SHORT EXERCISE →
Reproduce every one of the rows below word for word.

[Data extracted from a collection]
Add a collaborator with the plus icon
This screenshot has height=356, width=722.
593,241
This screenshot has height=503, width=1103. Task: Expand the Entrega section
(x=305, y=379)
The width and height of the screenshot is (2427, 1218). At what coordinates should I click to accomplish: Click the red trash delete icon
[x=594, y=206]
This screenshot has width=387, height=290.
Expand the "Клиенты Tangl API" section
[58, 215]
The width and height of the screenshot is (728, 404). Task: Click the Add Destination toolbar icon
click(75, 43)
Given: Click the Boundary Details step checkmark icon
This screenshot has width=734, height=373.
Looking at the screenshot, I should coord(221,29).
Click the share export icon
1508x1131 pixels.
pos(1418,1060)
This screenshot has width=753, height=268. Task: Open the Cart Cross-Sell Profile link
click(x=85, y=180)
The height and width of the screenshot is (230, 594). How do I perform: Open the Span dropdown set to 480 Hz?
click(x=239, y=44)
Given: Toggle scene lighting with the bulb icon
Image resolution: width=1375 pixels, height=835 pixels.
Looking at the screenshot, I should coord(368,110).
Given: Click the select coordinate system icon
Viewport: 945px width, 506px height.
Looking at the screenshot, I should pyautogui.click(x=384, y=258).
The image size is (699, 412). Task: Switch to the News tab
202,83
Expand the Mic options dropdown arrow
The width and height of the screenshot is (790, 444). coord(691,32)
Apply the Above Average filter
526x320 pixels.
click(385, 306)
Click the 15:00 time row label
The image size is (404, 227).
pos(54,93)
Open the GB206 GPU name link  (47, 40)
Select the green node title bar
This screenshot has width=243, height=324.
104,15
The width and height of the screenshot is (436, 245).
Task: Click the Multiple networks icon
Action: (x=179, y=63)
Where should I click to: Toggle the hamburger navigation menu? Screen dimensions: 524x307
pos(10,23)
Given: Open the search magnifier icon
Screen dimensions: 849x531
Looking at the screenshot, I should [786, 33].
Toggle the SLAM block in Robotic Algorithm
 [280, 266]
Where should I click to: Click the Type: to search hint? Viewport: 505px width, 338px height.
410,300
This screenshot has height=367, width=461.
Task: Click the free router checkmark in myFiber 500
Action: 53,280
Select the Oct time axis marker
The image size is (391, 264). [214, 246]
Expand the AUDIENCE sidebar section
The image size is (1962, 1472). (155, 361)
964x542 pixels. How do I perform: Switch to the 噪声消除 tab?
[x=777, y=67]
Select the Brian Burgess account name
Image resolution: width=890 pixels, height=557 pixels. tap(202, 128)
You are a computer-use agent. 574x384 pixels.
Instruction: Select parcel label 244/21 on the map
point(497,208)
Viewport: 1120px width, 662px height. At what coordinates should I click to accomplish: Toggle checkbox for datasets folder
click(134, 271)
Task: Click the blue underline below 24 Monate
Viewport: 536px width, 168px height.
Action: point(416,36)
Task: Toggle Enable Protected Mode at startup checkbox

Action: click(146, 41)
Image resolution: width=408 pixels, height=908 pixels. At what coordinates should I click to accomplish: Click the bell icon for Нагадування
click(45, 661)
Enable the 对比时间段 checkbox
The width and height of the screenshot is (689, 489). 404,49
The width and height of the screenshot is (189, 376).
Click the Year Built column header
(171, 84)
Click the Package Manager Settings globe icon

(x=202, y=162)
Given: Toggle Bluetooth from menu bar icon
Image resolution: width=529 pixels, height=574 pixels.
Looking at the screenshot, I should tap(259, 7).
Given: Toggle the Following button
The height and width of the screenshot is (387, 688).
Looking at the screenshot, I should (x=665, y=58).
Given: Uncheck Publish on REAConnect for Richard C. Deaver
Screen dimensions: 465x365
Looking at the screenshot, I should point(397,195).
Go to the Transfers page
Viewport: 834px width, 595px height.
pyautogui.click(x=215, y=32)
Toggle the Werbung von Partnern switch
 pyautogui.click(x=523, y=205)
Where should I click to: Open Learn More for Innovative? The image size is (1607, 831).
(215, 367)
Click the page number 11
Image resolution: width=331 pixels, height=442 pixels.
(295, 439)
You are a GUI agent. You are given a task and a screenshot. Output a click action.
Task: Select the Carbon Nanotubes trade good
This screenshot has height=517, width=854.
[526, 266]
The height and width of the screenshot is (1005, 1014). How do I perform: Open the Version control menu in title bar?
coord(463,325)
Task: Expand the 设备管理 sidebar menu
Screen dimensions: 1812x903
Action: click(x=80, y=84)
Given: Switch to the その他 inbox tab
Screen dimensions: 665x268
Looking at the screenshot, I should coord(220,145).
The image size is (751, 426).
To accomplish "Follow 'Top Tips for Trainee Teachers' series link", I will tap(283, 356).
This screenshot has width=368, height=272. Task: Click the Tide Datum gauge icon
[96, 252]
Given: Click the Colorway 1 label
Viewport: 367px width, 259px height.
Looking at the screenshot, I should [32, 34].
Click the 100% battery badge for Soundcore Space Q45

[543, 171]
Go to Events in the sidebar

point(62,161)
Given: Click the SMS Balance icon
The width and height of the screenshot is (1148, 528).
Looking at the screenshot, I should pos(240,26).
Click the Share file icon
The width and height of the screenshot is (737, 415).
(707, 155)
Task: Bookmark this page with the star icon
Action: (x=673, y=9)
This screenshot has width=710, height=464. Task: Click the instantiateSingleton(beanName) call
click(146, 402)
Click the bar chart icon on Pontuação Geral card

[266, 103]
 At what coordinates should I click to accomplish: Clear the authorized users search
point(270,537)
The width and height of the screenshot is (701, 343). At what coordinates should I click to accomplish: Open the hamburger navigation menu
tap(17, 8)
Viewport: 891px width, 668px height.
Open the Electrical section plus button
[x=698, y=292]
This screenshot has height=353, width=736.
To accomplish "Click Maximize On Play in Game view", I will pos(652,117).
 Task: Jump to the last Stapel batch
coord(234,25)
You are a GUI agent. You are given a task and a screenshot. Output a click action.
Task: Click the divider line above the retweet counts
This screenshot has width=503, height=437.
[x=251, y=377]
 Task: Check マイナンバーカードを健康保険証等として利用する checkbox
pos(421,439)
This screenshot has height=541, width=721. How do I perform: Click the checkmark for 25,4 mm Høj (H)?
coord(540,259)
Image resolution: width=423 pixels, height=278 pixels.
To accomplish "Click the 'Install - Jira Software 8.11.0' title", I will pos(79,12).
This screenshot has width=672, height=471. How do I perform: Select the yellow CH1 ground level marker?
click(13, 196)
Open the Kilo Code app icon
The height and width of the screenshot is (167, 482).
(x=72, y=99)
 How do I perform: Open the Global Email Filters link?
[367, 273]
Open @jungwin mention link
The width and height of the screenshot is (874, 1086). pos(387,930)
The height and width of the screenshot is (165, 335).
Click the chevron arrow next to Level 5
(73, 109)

SOLUTION →
Add a collaborator with the plus icon
This screenshot has height=356, width=722.
593,241
This screenshot has height=503, width=1103. Task: Expand the Entrega section
(x=305, y=379)
The width and height of the screenshot is (2427, 1218). At what coordinates should I click to accomplish: Click the red trash delete icon
[x=594, y=206]
This screenshot has width=387, height=290.
Expand the "Клиенты Tangl API" section
[58, 215]
The width and height of the screenshot is (728, 404). Task: Click the Add Destination toolbar icon
click(75, 43)
Given: Click the Boundary Details step checkmark icon
This screenshot has width=734, height=373.
Looking at the screenshot, I should coord(221,29).
Click the share export icon
1508x1131 pixels.
pos(1418,1060)
This screenshot has width=753, height=268. Task: Open the Cart Cross-Sell Profile link
click(x=85, y=180)
The height and width of the screenshot is (230, 594). How do I perform: Open the Span dropdown set to 480 Hz?
click(x=239, y=44)
Given: Toggle scene lighting with the bulb icon
Image resolution: width=1375 pixels, height=835 pixels.
Looking at the screenshot, I should coord(368,110).
Given: Click the select coordinate system icon
Viewport: 945px width, 506px height.
Looking at the screenshot, I should pyautogui.click(x=384, y=258).
The image size is (699, 412). Task: Switch to the News tab
202,83
Expand the Mic options dropdown arrow
The width and height of the screenshot is (790, 444). coord(691,32)
Apply the Above Average filter
526x320 pixels.
click(385, 306)
Click the 15:00 time row label
The image size is (404, 227).
pos(54,93)
Open the GB206 GPU name link  (47, 40)
Select the green node title bar
This screenshot has width=243, height=324.
104,15
The width and height of the screenshot is (436, 245).
Task: Click the Multiple networks icon
Action: (x=179, y=63)
Where should I click to: Toggle the hamburger navigation menu? Screen dimensions: 524x307
pos(10,23)
Given: Open the search magnifier icon
Screen dimensions: 849x531
Looking at the screenshot, I should [786, 33].
Toggle the SLAM block in Robotic Algorithm
 [280, 266]
Where should I click to: Click the Type: to search hint? Viewport: 505px width, 338px height.
410,300
This screenshot has height=367, width=461.
Task: Click the free router checkmark in myFiber 500
Action: 53,280
Select the Oct time axis marker
The image size is (391, 264). [214, 246]
Expand the AUDIENCE sidebar section
The image size is (1962, 1472). (155, 361)
964x542 pixels. How do I perform: Switch to the 噪声消除 tab?
[x=777, y=67]
Select the Brian Burgess account name
Image resolution: width=890 pixels, height=557 pixels. tap(202, 128)
You are a computer-use agent. 574x384 pixels.
Instruction: Select parcel label 244/21 on the map
point(497,208)
Viewport: 1120px width, 662px height. At what coordinates should I click to accomplish: Toggle checkbox for datasets folder
click(134, 271)
Task: Click the blue underline below 24 Monate
Viewport: 536px width, 168px height.
Action: point(416,36)
Task: Toggle Enable Protected Mode at startup checkbox

Action: click(146, 41)
Image resolution: width=408 pixels, height=908 pixels. At what coordinates should I click to accomplish: Click the bell icon for Нагадування
click(45, 661)
Enable the 对比时间段 checkbox
The width and height of the screenshot is (689, 489). 404,49
The width and height of the screenshot is (189, 376).
Click the Year Built column header
(171, 84)
Click the Package Manager Settings globe icon

(x=202, y=162)
Given: Toggle Bluetooth from menu bar icon
Image resolution: width=529 pixels, height=574 pixels.
Looking at the screenshot, I should tap(259, 7).
Given: Toggle the Following button
The height and width of the screenshot is (387, 688).
Looking at the screenshot, I should (x=665, y=58).
Given: Uncheck Publish on REAConnect for Richard C. Deaver
Screen dimensions: 465x365
Looking at the screenshot, I should point(397,195).
Go to the Transfers page
Viewport: 834px width, 595px height.
pyautogui.click(x=215, y=32)
Toggle the Werbung von Partnern switch
 pyautogui.click(x=523, y=205)
Where should I click to: Open Learn More for Innovative? The image size is (1607, 831).
(215, 367)
Click the page number 11
Image resolution: width=331 pixels, height=442 pixels.
(295, 439)
You are a GUI agent. You are given a task and a screenshot. Output a click action.
Task: Select the Carbon Nanotubes trade good
This screenshot has height=517, width=854.
[526, 266]
The height and width of the screenshot is (1005, 1014). How do I perform: Open the Version control menu in title bar?
coord(463,325)
Task: Expand the 设备管理 sidebar menu
Screen dimensions: 1812x903
Action: click(x=80, y=84)
Given: Switch to the その他 inbox tab
Screen dimensions: 665x268
Looking at the screenshot, I should coord(220,145).
The image size is (751, 426).
To accomplish "Follow 'Top Tips for Trainee Teachers' series link", I will tap(283, 356).
This screenshot has width=368, height=272. Task: Click the Tide Datum gauge icon
[96, 252]
Given: Click the Colorway 1 label
Viewport: 367px width, 259px height.
Looking at the screenshot, I should [32, 34].
Click the 100% battery badge for Soundcore Space Q45

[543, 171]
Go to Events in the sidebar

point(62,161)
Given: Click the SMS Balance icon
The width and height of the screenshot is (1148, 528).
Looking at the screenshot, I should pos(240,26).
Click the Share file icon
The width and height of the screenshot is (737, 415).
(707, 155)
Task: Bookmark this page with the star icon
Action: (x=673, y=9)
This screenshot has width=710, height=464. Task: Click the instantiateSingleton(beanName) call
click(146, 402)
Click the bar chart icon on Pontuação Geral card

[266, 103]
 At what coordinates should I click to accomplish: Clear the authorized users search
point(270,537)
The width and height of the screenshot is (701, 343). At what coordinates should I click to accomplish: Open the hamburger navigation menu
tap(17, 8)
Viewport: 891px width, 668px height.
Open the Electrical section plus button
[x=698, y=292]
This screenshot has height=353, width=736.
To accomplish "Click Maximize On Play in Game view", I will pos(652,117).
 Task: Jump to the last Stapel batch
coord(234,25)
You are a GUI agent. You are given a task and a screenshot. Output a click action.
Task: Click the divider line above the retweet counts
This screenshot has width=503, height=437.
[x=251, y=377]
 Task: Check マイナンバーカードを健康保険証等として利用する checkbox
pos(421,439)
This screenshot has height=541, width=721. How do I perform: Click the checkmark for 25,4 mm Høj (H)?
coord(540,259)
Image resolution: width=423 pixels, height=278 pixels.
To accomplish "Click the 'Install - Jira Software 8.11.0' title", I will pos(79,12).
This screenshot has width=672, height=471. How do I perform: Select the yellow CH1 ground level marker?
click(13, 196)
Open the Kilo Code app icon
The height and width of the screenshot is (167, 482).
(x=72, y=99)
 How do I perform: Open the Global Email Filters link?
[367, 273]
Open @jungwin mention link
The width and height of the screenshot is (874, 1086). pos(387,930)
The height and width of the screenshot is (165, 335).
Click the chevron arrow next to Level 5
(73, 109)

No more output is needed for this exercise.